Carbon tax would send signal about direction to follow on environment

In the four decades since we first celebrated Earth Day, there has been much progress to celebrate. Bold, simple pieces of legislation like the Clean Air Act and Clean Water Act have spearheaded widespread efforts to improve the environment and have produced real success stories. Yet, there is little doubt that progress has slowed even as the challenges facing us have become more serious and the solutions more complex. It is becoming increasingly difficult to hold our own, let alone make substantive progress in protecting our planet.

It is still not too late to win this fight, but all of us, citizens and government, must commit to doing business differently. There are a number of important steps that we can take, including deficit-neutral solutions with broad public support and powerful benefits. For example, I’m working on a conservation title for the farm bill that strengthens our commitment to help farmers and ranchers protect the environment and address 21st century conservation goals. Another bill would provide resources and incentives to help the hopelessly flawed and bankrupt Superfund program to actually clean up dangerous sites.

These and other important steps don’t fully address the challenges of today, when we all are imperiled by accelerating global warming and extreme weather events. Too many of our efforts are devoted to complex efforts to tinker around the edges or to resurrect important but still limited efforts that too often are certainly not game-changers. We must lift our sights and step up our game. Otherwise, when it is time to celebrate the 50th anniversary of Earth Day, we won’t be doing much celebrating.

It is time for another landmark step like the Clean Air and Clean Water Acts. These pieces of legislation were fabulously successful because they were not just bold and far-reaching, but also simple. Once enacted, they directly brought about the behavior we wanted.

Today that action would be a carbon tax. I’m developing with Congressman Henry Waxman (D-Calif.) and Sens. Sheldon Whitehouse (D-R.I.) and Brian Schatz (D-Hawaii) a carbon tax proposal to provide a clear, unambiguous signal about the direction we want to follow. A broad carbon tax would allow market forces to do the work without hugely complicated and minimally effective schemes. If we tax carbon pollution, there will be less of it.

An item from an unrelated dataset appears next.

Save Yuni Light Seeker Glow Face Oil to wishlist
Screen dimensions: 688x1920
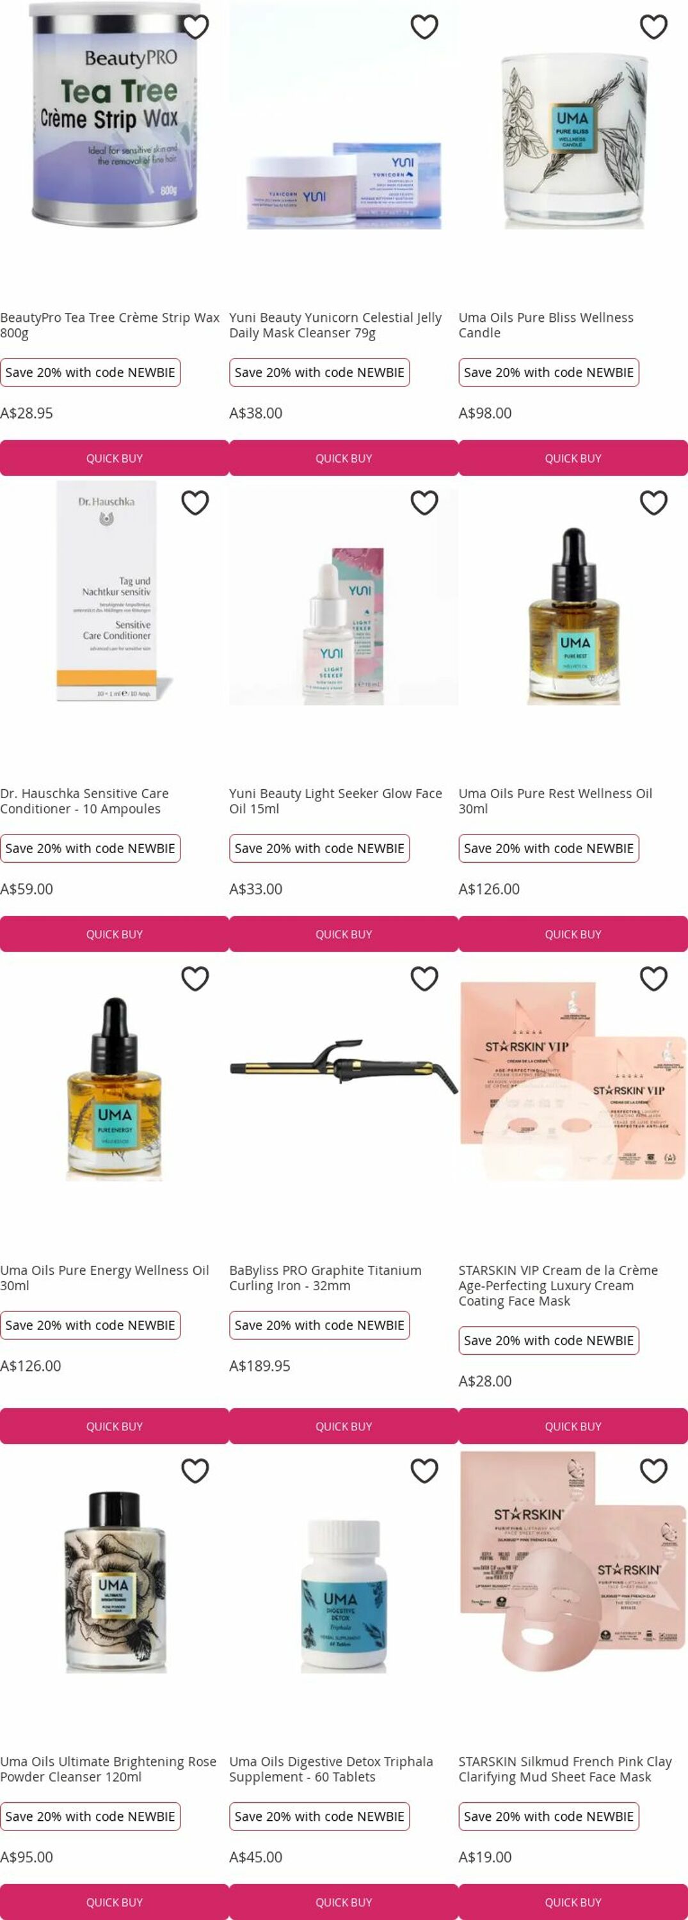coord(424,503)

We can slowly raise the tax to collect enough money to cushion the impact on low-income families and small businesses. To meaningfully reduce tax rates on businesses and individuals and simplify the system will require another source of revenue, as it has in all our competitor countries. The carbon tax fits that bill with many additional benefits.

The carbon tax will rationalize our use of various energy sources without complex regulations or government directly picking winners and losers. It will reduce energy instability and vulnerability to the United States and minimize the flow of money to energy-rich countries that tend not to share our interests — indeed, many are actually hostile to the U.S. A carbon tax will help promote conservation and innovation, saving consumers money over the long run while sparking economic activity.

It is not an easy time to act. Yet with the threats to our environment, the broken budget and tax system and security vulnerability, now is exactly the time for this bold action.

And Earth Day is a perfect time to start.

Blumenauer is a member of the House Budget and Ways and Means committees.